During cesarean section, extensive adhesions were noted at the level of adipose tissue, rectus muscle, and anterior surface of the uterus, which were densely adhered to each other and to the anterior abdominal wall. With limited visualization of the lower uterine segment, a classical vertical uterine incision was performed. The fetus was delivered without difficulty. The uterus was exteriorized and closed in layers. At this point, the right ovarian mass was visualized, the surface of which was friable and hemorrhagic. Two units of each packed red blood cells, fresh frozen plasma, and cryoprecipitate were administered. Antibiotics were reduced due to prolonged surgical time. With extensive lysis of adhesions and uterine packing, the surgeons successfully ligated the uterine pedicle and the infundibulopelvic ligament to remove the large ovarian mass.

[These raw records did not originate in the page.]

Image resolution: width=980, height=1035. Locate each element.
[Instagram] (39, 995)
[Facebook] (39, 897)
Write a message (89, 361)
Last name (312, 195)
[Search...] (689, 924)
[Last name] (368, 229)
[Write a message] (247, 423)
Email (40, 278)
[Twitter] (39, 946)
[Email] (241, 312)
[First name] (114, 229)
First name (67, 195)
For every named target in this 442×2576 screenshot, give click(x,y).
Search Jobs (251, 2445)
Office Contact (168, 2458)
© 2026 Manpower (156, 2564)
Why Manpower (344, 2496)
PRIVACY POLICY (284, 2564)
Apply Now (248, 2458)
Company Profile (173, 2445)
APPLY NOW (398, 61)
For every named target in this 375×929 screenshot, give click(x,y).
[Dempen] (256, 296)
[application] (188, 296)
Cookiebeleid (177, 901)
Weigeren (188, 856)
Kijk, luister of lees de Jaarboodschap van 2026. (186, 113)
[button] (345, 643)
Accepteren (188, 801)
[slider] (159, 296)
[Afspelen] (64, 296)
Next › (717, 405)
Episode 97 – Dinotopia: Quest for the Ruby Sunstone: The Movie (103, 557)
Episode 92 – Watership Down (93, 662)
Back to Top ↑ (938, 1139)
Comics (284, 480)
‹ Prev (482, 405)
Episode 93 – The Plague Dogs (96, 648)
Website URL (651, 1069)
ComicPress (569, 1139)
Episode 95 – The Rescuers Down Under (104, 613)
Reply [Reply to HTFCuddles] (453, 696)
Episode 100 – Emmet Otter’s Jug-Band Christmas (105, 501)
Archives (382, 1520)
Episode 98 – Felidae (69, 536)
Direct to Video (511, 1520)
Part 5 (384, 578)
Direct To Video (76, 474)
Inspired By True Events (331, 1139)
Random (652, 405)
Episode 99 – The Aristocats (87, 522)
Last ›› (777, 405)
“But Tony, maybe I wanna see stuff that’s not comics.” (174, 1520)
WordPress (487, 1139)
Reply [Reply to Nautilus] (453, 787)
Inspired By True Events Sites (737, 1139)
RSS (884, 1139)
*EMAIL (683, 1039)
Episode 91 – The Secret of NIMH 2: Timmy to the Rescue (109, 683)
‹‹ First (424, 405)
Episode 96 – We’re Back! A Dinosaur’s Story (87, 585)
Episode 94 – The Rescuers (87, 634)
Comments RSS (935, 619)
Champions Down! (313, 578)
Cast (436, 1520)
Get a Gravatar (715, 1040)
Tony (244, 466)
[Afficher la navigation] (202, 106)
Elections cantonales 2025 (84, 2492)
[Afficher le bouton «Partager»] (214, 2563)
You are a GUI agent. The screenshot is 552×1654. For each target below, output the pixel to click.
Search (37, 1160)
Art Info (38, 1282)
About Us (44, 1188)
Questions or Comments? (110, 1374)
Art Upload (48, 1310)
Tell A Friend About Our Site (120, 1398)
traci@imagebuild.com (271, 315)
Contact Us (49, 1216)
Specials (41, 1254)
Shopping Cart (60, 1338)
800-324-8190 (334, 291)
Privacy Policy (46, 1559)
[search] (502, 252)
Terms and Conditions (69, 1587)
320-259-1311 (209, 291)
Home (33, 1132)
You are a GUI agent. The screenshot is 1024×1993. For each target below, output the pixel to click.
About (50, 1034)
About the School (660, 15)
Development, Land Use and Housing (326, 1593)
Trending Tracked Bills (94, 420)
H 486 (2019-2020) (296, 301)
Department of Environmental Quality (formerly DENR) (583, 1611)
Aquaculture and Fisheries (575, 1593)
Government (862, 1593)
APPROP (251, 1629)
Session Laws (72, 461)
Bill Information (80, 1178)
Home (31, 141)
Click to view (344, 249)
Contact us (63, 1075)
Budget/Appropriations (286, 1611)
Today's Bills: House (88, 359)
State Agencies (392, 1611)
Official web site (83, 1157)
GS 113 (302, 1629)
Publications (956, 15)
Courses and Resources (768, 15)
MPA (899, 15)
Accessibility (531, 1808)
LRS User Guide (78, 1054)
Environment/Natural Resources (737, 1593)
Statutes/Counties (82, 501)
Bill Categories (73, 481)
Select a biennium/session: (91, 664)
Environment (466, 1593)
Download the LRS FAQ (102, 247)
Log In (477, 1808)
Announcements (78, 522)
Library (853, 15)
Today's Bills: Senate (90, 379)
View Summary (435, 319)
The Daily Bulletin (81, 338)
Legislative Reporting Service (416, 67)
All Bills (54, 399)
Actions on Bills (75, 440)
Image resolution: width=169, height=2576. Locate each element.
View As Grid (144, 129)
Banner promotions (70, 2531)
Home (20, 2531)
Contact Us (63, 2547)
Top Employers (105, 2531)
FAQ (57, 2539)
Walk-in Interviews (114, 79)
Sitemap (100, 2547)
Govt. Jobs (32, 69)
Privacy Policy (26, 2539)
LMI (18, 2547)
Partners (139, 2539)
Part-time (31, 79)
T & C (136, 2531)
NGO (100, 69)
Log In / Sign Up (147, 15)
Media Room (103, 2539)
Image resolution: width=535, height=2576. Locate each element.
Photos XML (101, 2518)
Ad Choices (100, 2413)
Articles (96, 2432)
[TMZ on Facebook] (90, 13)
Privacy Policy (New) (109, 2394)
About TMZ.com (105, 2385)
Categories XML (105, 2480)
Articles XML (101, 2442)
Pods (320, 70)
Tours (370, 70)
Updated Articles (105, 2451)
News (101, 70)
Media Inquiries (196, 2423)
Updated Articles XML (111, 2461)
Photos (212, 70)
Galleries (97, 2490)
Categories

The pathological examination of the resected specimen revealed an ovarian mass with attached intact fallopian tube, weighing 63 g and measuring 14.0 × 10.5 × 3.0 cm
The external surface of ovarian mass was smooth, hemorrhagic but without any excrescences. The serial sectioning revealed multiple cystic lesions filled with clear to yellow fluid as well as necrotic material overall occupying 80% of the ovarian mass. Microscopically, the viable ovarian tissue demonstrated tubulocystic and papillary architecture along with focal areas of solid sheets of tumor cells displaying the clear cytoplasm.

In summary, the case emphasizes the importance of close imaging surveillance for all masses diagnosed during the pregnancy in particular with a background of other risk factors such as endometriosis, East Asian ethnicity and IVF. The gravid females who undergo fertility treatment with a pre-existing ovarian mass and underlying endometriosis require close monitoring and early surgical management since they are at risk for rapid growth and malignant transformation.